Direction >> Reproduce the material below verbatim, starting at the line containing "1718x1647 pixels." and continuing through the end of the material, both ends included. Omit the pictures from your copy.
▬▬▬▬▬▬▬▬▬▬
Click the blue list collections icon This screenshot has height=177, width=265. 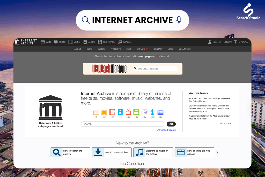(x=160, y=112)
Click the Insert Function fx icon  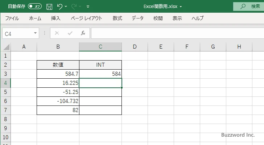tap(83, 33)
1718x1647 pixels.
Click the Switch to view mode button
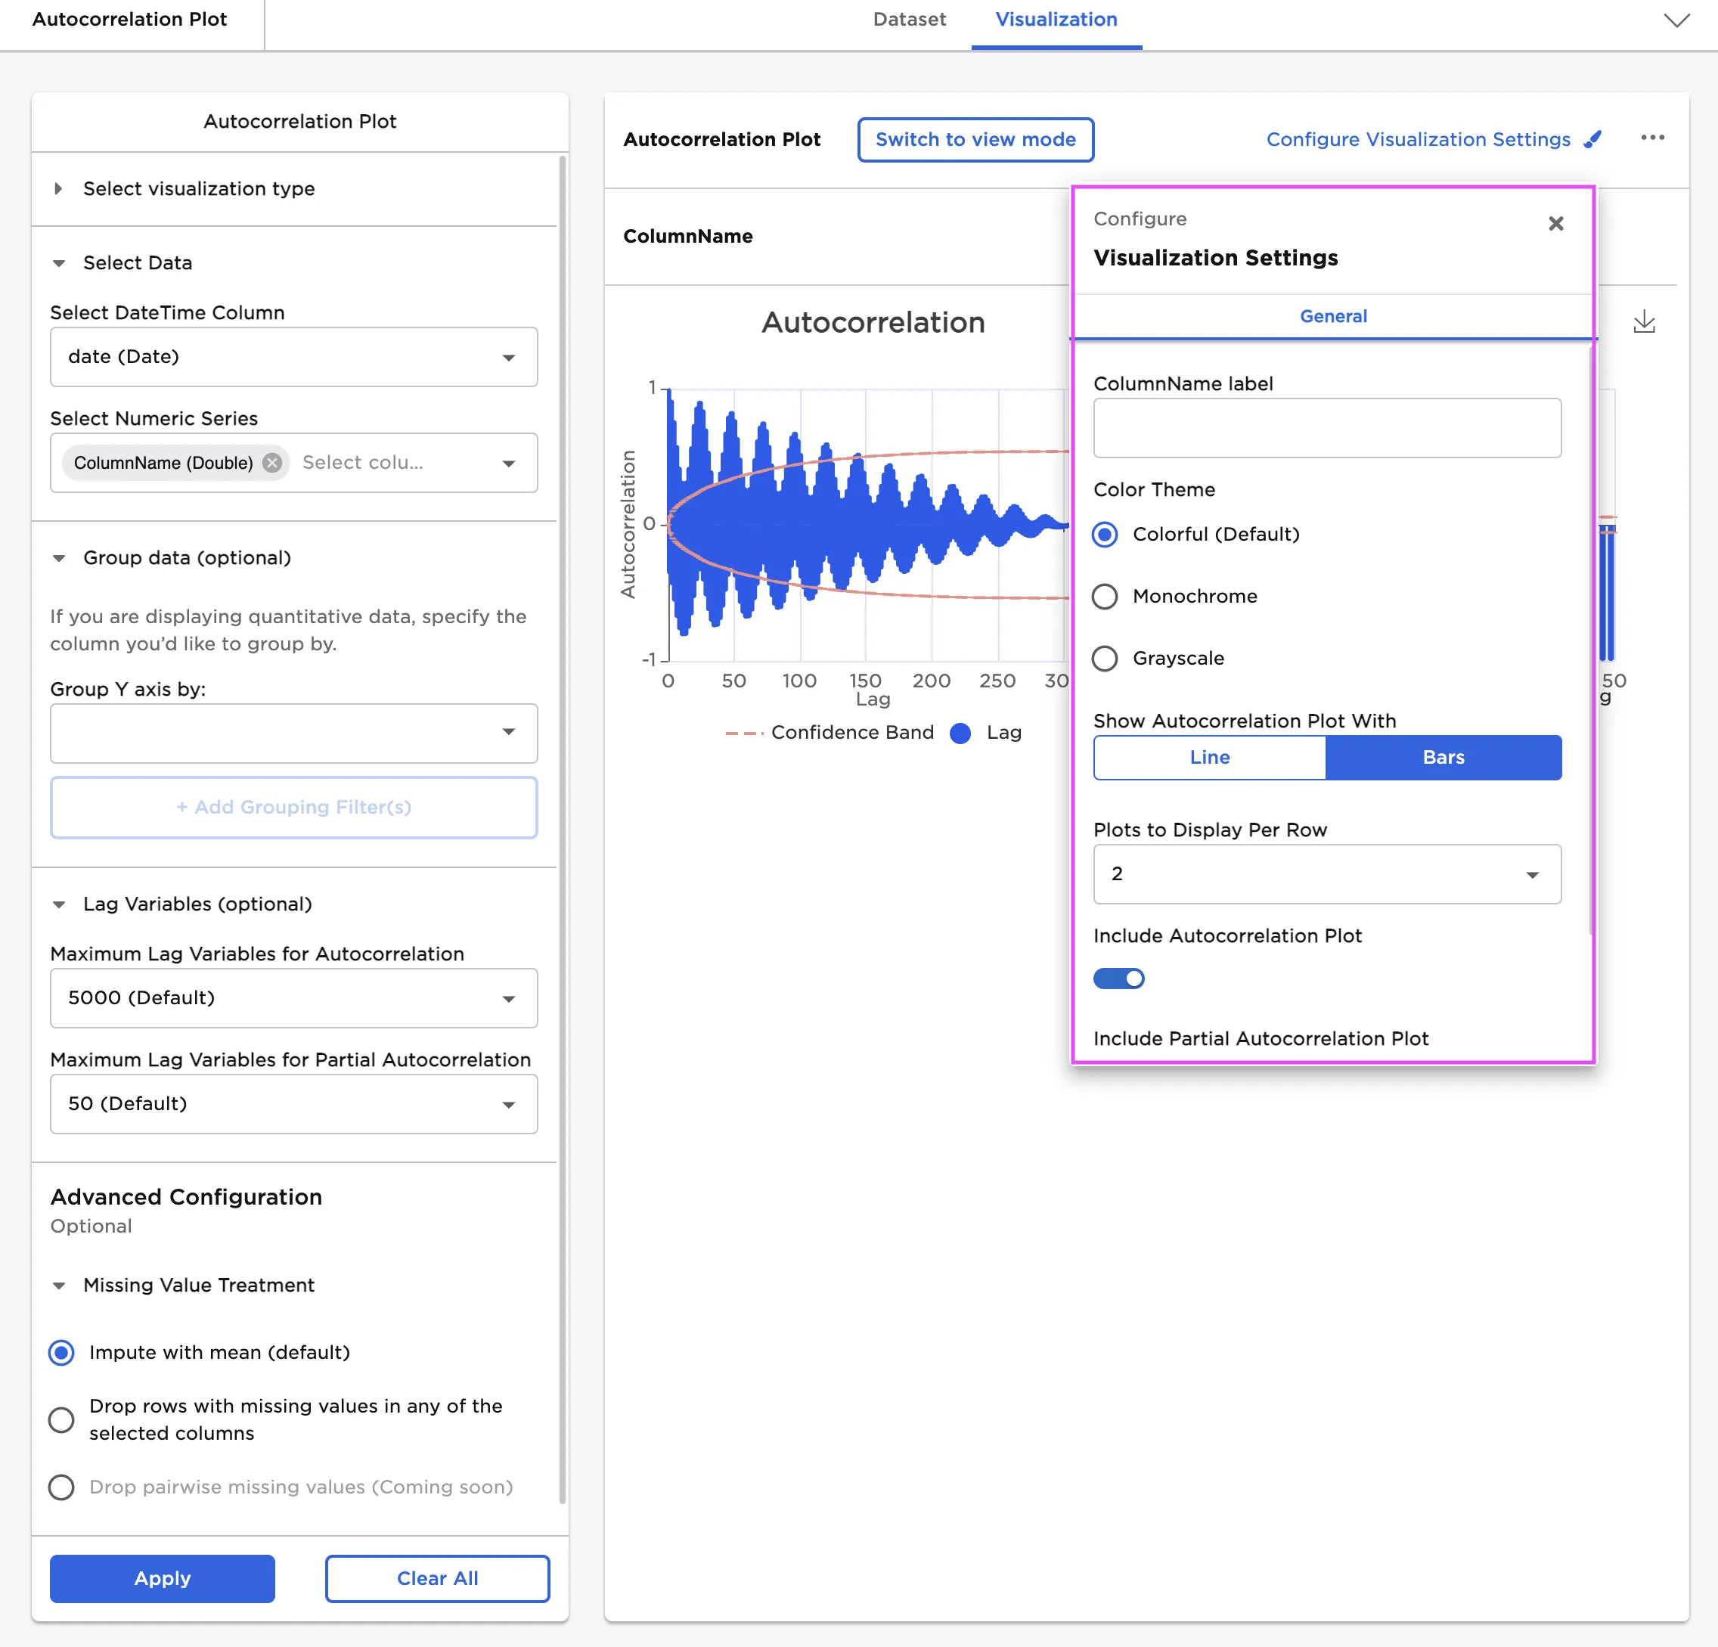[975, 139]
▬▬▬▬▬▬▬▬▬▬
Written reply >>
1718x1647 pixels.
Click the Switch to view mode button
[975, 139]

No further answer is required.